It's rather fitting that this post comes at the close of the year, as most of us ponder resolutions to carry us through the next twelvemonth and help us improve.  My meditations on this subject have been brewing for quite awhile and have finally percolated in time for tonight's countdown.

For the past few months, I have been grappling with a slow, angry bout of Depression.  What finally alerted me to my current situation was one little thing:  I like leaving the house even less than usual.  I'm an introvert, I like being home, but lately, I avoid leaving.  I make excuses to the point where it's really not healthy.  (I know, I'm starting to sound like somebody from Hoarders...)  Knowing that something is wrong helps, but figuring out a solution sometimes takes some serious time and effort.

A few weeks ago, Mr. F and I managed to get out on a Saturday morning.  We went running and wandering through a local park for a long time.  Not only was it my first encounter with honest to goodness exercise in who knows how long, it was the first time I was really out in nature.  The sun soaked in through my skin and the darkness that had been clouding my mind disappeared for a few minutes.  All at once I remembered my favorite books, the heroines who have inspired my life and...I was ashamed.  What would they think of me if they could see me now? I thought.  This is not how Anne or Lizzy would be living their lives.  They would want me to be happy.  And all at once a mantra was born.

WWEBD?
or
What would Elizabeth Bennet do?

I thought of my favorite books, mainly anything Austen or from the Anne of Green Gables series.  The characters in these novels, which I have read, re-read, then read again, have seeped into me, becoming old friends and a part of who I am.  Over the years, I have turned to them to sort out my love life, figure out how to handle school, how to handle marriage, and coping with loss.  It only seemed fitting, therefore, that the lifeline I was seeking for a healthy lifestyle should come from them.  Pondering over their fictional experiences, I honed five simple guidelines that I have been trying to impart into my daily life.

1.  Read.  Not watch a movie or listen to NPR, READ!  As a lover of the written word, it is dumbfounding how often I substitute a book for a blog.  Reading a good book is so rejuvenating, enlightening, and very often feeds my creativity.  Books have a way of challenging me to be better, by broadening my understanding or filling my imagination to such an extent that all I want to do is create.  Very often after finishing a thoroughly engaging read, all I will want to do is paint, write, or make something.  If I can do it outside, all the better!

2.  Visit.  All of the Austen novels are based on neighbors interacting.  Without this simple action, there would never be a Mr.
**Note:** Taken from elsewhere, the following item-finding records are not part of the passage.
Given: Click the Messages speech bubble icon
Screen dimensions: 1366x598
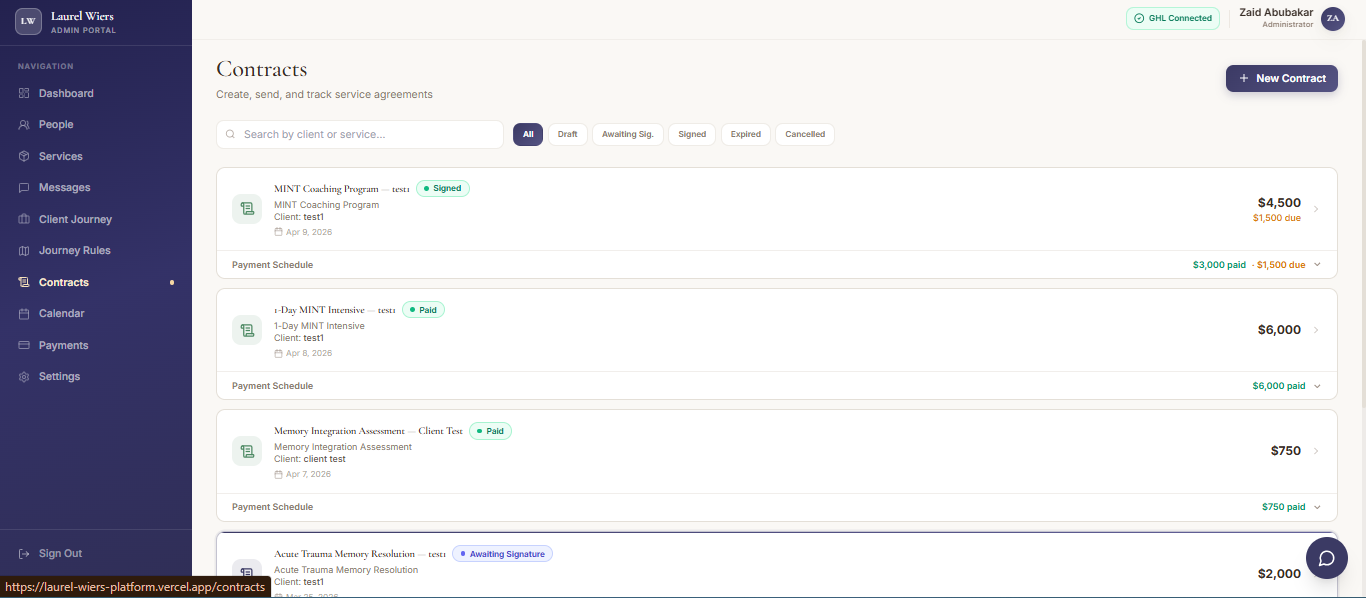Looking at the screenshot, I should (24, 188).
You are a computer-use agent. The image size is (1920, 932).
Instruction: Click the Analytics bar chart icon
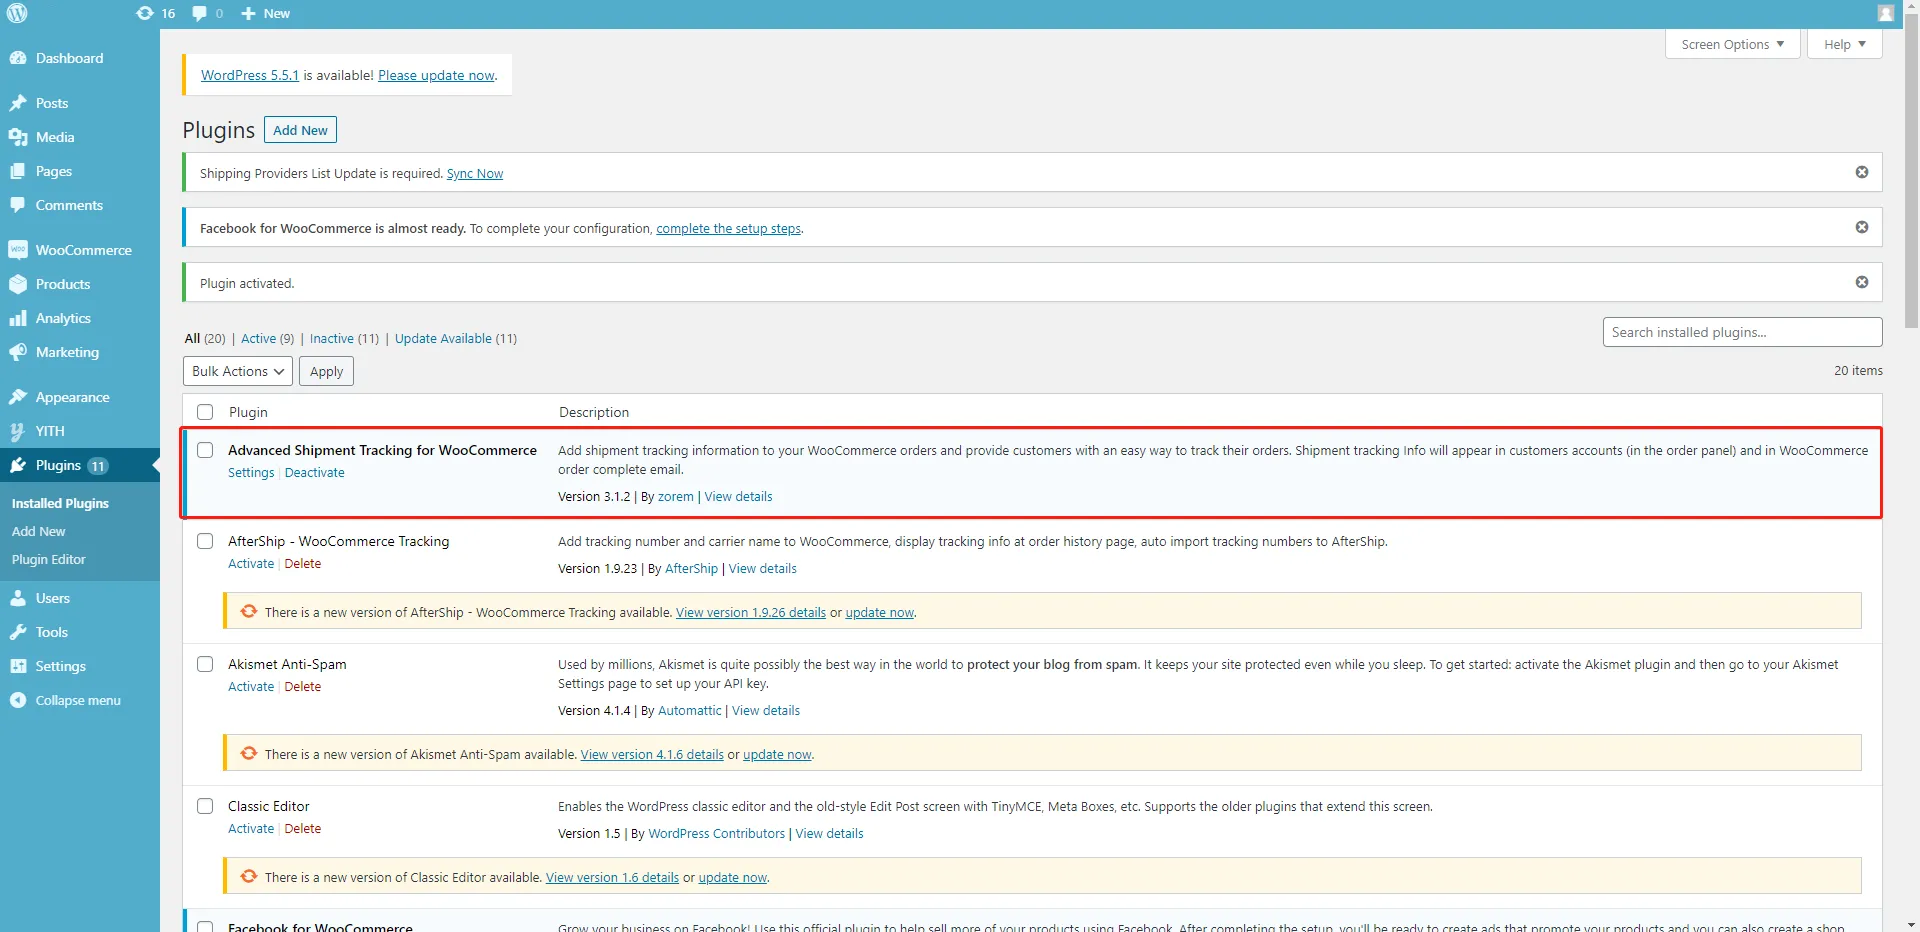click(x=18, y=318)
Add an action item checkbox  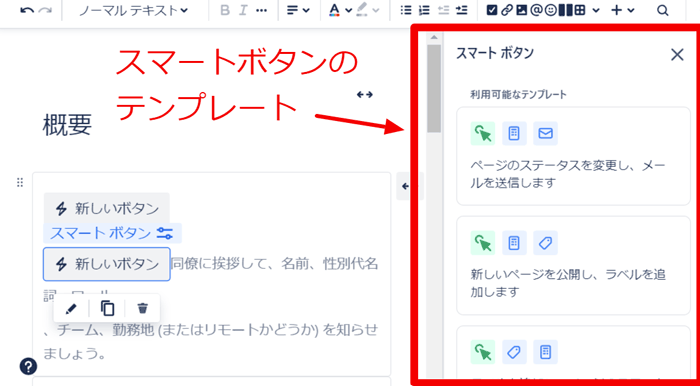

Darcy or Captain Wentworth.  Without visiting, Anne Shirley would never have met Diana Barry, heaven forbid!  As an introvert, this one is unbelievably hard for me.  I would so often like to stay at home because I feel awkward and clumsy around others.  But it is so good to do, and how on earth will I ever find more kindred spirits by staying on my sofa?

3.  Go for a walk.  I regularly have the phrase, "What are men to rocks and mountains," echo through my mind.  How can one experience life if they never leave their front door?  (If Bilbo could go on an adventure, so can I.)  I have gleaned from these novels a sincere love of nature.  Getting out of doors rejuvenates the senses, blows out the cobwebs of worry, and stimulates the body.  Very often, a quick Coke run to get me out of the house will change my mood drastically.  I can only imagine what a daily, thorough walk taking in the wonders of this island would do!

4.  Faith.  A constant throughout my favorite books is faith and hope.  Whether it be faith in people, like Anne Shirley's hopeless optimism, faith in God, or faith in self, like the Goose Girl had to find.  Faith is essential and so closely connected to hope.  But it is also something that requires constant diligence, through study, observance, perseverance, and a joyful attitude.

5.  Write. My second favorite of the Anne books is while she and Gilbert are engaged.  The entire book is her letters to Gil, full of her adventures, triumphs, and failures.  Not only did she probably keep a personal journal, but she was an avid correspondent.  She wrote, and she wrote a lot.

To me, the writing element is more "hone and exercise your talents" than "sit down and write."  I need to sing more, sketch more, take up a pen in my hand and feel it glide across a blank page.  Is there anything more delicious than the feeling of a good pen?  I love that feeling and haven't been searching it out enough.  It also means developing these talents, stretching them and molding them to their fullest capacities.


So, friends, this is my New Year's resolution.  It's not trendy.  It's probably a little hard to understand that it's stemmed from my battle with Depression.  But so it is.  My goal is to be healthy, but in a way I can understand; by tying back together the pieces of me that I love most.  The pieces I recognize best in my favorite heroines, who are also my oldest friends.  Sure, I have plans to organize the house and shed a few pounds, but those somehow all fit into these five guidelines in my mind.  By digging deep into the nooks of me that have been hiding these past few months and thinking, What would Elizabeth Bennet do? I'm really thinking, How does Engquist want to live?


1 comment:

  1. Love this!

    A lot (ok, all) of my resolutions have also stemmed from my own depression. I can definitely empathize.

    The second part of your WWEBD - visit - is the one that's most difficult for me. I want people to come visit ME. But you're right! How can we ever find more kindred spirits if we never get out and look?